Un tribunal literario/II
La cual pasaba por literata muy docta y de mucha fama en todo el mundo, por haber escrito varios tomos de poesía, y borronado madrigales en todos los álbumes de la humanidad. Cumpliendo cierta misteriosa ley fisionómica, era rubia como todas las poetisas, y obedeciendo a la misma fatalidad, alta y huesuda. La adornaba una muy picuda y afilada nariz, y una boca hecha de encargo para respirar por ella, pues no eran sus órganos respiratorios los más fáciles y expeditos. No sé qué tenían sus obras, que llevaban siempre el sello de su nariz, visión que me persiguió en sueños varias noches; y el mismo efecto de pesadilla me causaban dos rizos tan largos como poco frondosos, que de una y otra sien le colgaban. Por lo que el traje, dejaba traslucir, era fácil suponer su cuerpo como de lo más flaco, amojamado y pobrecillo que en Safos se acostumbra.
Era viuda, casada y soltera. Expliquémonos. Siempre se la oyó decir que era viuda; todos la tenían por casada, y era en realidad soltera. En una ocasión vivió en cierto lugar con un periodista provinciano, y allí pasaban por esposos. El infeliz consorte fue un mártir. Llamaba ella a las piernas columnas del orden social, lo cual no era sino gallarda figura retórica, que cubría su mortal aversión a coser pantalones... Ella no cogía los puntos a los calcetines, porque, poco fuerte en toda clase de ortografías, siempre tenía en boca aquella sabia máxima: no se vive sólo de pan, apotegma con que quería disimular su absoluta ignorancia en materia de guisados. La novela era su pasión: en el folletín del periódico de su marido, publicó una que éste, aunque enemigo de prodigar elogios, calificaba de piramidal. Yo leí tres hojas, y confieso que no me pareció muy católica. También escribió obra que ella llamaba eminentemente moral. No quise moralizarme leyéndola, y regalé el ejemplar a mi criado, el cual lo traspasó a no sé quién.
Excuso reiterar la veneración que me infundía la tal señora por su competencia en el arte de novelar. Me había dicho repetidas veces, que quería inculcarme alguno de sus elevados principios, y con este fin asistía como inexorable Juez a la lectura.
La buena de la poetisa se escandalizó viendo el giro que yo daba a la acción. Rabiosamente idealista, como pretendían demostrar sus rizos y su nariz, no podía tolerar que en una ficción novelesca entrasen damas que no fueran la misma hermosura, galanes que no fueran la caballerosidad en persona.
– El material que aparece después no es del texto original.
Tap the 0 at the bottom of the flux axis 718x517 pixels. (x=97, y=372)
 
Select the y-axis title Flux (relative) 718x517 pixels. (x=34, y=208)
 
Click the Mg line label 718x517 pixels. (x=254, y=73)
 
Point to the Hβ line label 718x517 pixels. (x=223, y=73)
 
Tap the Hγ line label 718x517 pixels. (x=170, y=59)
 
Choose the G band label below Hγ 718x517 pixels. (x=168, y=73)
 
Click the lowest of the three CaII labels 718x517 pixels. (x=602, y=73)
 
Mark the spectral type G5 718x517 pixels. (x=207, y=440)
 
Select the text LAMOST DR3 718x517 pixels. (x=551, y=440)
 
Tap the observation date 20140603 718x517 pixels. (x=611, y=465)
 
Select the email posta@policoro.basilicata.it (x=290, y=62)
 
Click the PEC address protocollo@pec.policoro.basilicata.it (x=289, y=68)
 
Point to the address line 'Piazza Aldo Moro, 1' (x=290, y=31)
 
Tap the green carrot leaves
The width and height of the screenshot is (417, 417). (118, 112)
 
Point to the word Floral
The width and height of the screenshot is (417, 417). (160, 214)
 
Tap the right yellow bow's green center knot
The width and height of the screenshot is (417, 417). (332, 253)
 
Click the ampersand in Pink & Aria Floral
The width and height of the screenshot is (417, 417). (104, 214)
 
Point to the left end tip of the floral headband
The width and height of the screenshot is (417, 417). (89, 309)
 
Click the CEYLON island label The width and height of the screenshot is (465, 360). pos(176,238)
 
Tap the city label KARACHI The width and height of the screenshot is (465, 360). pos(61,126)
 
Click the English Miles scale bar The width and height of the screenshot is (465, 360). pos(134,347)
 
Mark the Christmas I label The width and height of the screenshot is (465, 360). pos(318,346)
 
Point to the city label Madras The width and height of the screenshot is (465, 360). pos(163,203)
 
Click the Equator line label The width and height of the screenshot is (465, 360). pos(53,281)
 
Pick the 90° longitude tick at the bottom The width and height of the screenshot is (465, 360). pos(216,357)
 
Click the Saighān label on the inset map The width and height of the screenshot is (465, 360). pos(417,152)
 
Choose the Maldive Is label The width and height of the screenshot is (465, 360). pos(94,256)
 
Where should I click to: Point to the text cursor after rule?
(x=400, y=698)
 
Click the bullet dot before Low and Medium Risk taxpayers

Por eso, saliendo a defender los fueros del idealismo, tomó la palabra, y con áspera y chillona voz, me dijo:
«¿Pero está usted loco? ¿Qué arte, qué ideal, qué estilo es ése? Usted escribirá sin duda para gente soez y sin delicadeza, no para espíritus distinguidos. Yo creí que se me había llamado para oír cosas más cultas, más elegantes. ¡Oh! No comprendo yo así la novela. Ya veo el sesgo que va usted a dar a eso: terminará con burlas indignas, como ha empezado. ¡Ay! ¡Encanallar una cosa que empezaba tan bien! Ahí está el germen de una alta obra moralizadora. ¡Qué lastima! Esa bohardilla, ese joven pobre que vive en ella, melancólicamente entretenido en contemplar a la dama del mirador... y pasan días, y la mira... y pasan noches, y la mira... ¡Que me maten si con eso no era yo capaz de hacer dos tomos! Y esa dama misteriosa... yo no diría quién era hasta el trigésimo capítulo. Tenía usted admirablemente preparado el terreno para componer una obra de largo aliento. ¡Qué lastima!
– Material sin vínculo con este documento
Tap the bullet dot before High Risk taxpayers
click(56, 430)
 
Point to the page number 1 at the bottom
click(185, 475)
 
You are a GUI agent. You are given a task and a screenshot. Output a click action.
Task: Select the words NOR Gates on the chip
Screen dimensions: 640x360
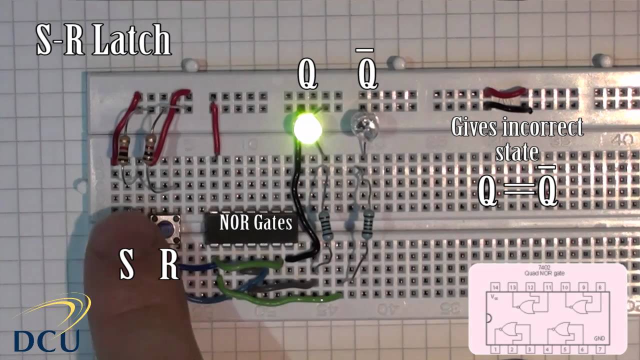(256, 223)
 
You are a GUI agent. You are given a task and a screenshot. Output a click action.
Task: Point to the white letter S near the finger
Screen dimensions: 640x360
(127, 264)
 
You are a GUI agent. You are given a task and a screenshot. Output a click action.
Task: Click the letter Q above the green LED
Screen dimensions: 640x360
(308, 76)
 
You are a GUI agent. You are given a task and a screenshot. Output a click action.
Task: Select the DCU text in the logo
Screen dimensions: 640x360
(46, 340)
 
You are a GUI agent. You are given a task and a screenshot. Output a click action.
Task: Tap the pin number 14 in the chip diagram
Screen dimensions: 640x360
(495, 286)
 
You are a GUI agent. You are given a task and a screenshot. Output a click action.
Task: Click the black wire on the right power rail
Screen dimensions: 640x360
(507, 106)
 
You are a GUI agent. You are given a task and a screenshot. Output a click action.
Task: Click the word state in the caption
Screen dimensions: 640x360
(517, 152)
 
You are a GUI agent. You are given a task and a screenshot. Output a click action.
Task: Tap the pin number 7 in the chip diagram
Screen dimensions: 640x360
(600, 348)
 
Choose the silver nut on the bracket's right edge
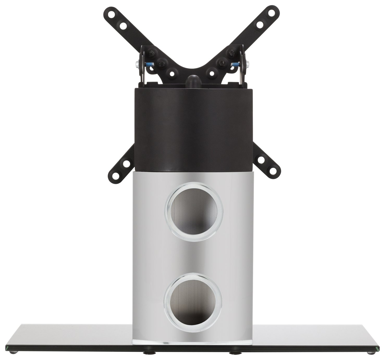coord(247,70)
Al oír esto, no sé qué pasó por mí. Puesto que debo hacer confesión franca de mis impresiones aunque me sean desfavorables, me veo precisado a decir que el dictamen de persona tan perita me desconcertó de modo que en mucho tiempo no acerté a decir palabra. Sirva el rubor con que lo confieso de expiación a mi singular audacia y a la petulante idea de convocar tan esclarecido jurado para dar a conocer uno de los más ridículos abortos que de mente humana han podido salir. Al fin me serenó, gracias a algunas frases bondadosas del siempre magnífico duque, y haciendo un esfuerzo, respondí a la poetisa:
«Y dado el principio de la novela; dados los dos personajes, la bohardilla, el cierro y lo demás, ¿qué discurriría usted? ¿Cómo desarrollaría la acción? (Inútil es decir que al hacer estas preguntas sólo me guiaba el deseo de aprender, apoderándome de las recetas que para componer sus artificios literarios usaba aquella incomparable sibila.)»
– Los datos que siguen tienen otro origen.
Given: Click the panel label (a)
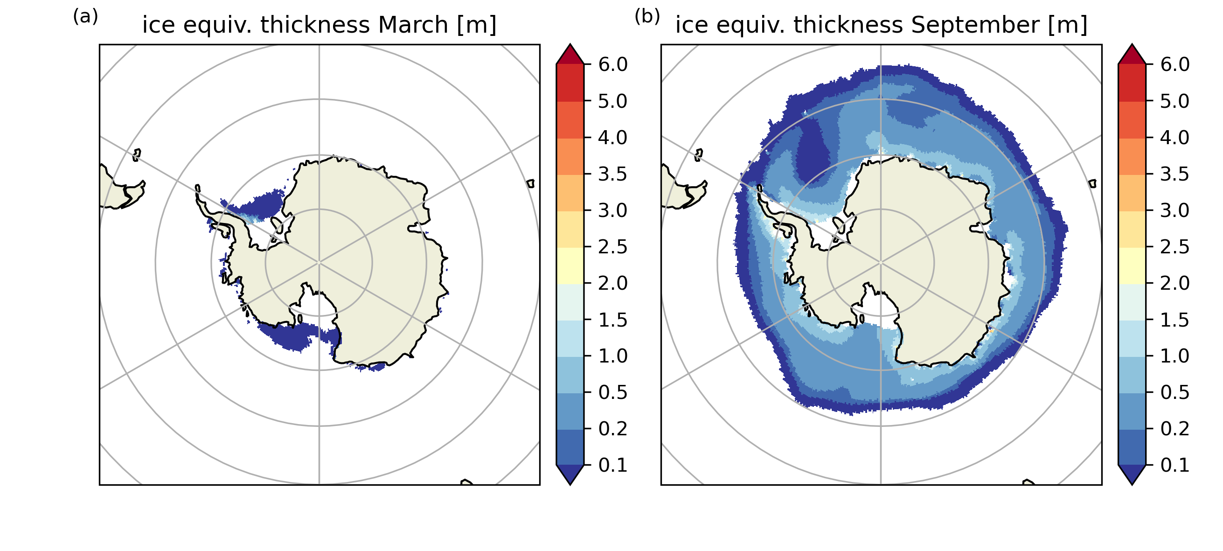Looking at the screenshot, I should point(85,17).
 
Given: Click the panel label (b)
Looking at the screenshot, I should point(647,17).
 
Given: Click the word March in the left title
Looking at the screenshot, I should point(410,25).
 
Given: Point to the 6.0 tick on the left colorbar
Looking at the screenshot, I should point(612,64).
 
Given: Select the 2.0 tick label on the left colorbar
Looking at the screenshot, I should point(612,284).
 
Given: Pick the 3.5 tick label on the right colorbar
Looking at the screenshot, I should point(1174,174).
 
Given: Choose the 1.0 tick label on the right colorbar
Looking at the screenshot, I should point(1174,356).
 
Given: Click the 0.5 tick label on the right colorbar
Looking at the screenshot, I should point(1174,393).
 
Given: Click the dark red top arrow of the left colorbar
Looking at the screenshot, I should point(570,55).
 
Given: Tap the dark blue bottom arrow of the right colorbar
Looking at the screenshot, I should point(1132,474).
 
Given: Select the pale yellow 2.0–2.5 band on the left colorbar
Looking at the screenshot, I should point(570,265).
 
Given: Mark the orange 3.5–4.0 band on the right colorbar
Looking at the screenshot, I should point(1132,156).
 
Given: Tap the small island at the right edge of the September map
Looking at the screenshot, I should point(1092,183).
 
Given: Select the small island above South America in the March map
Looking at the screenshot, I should point(137,154).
¡Oh! ¿Que haría yo, dice usted? -repuso acercándose a mí con tal violencia que pensé que me iba a saltar los ojos con su nariz; -¿qué haría yo? Seguramente había de tirar mucho partido de esos elementos. Supongamos que soy la autora: ese joven pobre es muy hermoso, es moreno e interesante, un tipo meridional, tórrido, un hijo del desierto. Desde su ventana mira constantemente a la joven, y pasa la noche oyendo el triste mayar ele los tigres (así llamaremos por ahora a los gatos hasta encontrar otro animal más poético), y desde allí se aniquila en el loco amor que le inspira aquella dama misteriosa, misteriooooosa... ¿Qué haré? ¡Dios mío! Primero describiría a la dama muy poética... ticamente, muy lánguida, con cabellos rubios, muy rubios y flotantes, y una cintura así... (Al decir esto, hizo un ademán usual, determinando con los dedos pulgar e índice de ambas manos un círculo no más, grande que la periferia de una cebolla.) La pintaría muy triste, vestida siempre de blanco, apoyada día y noche en el barandal, la mano en la mejilla, y contemplando la enredadera, que trepando como vegetal lagartija por los balcones, hasta sus mismos hombros llegaba.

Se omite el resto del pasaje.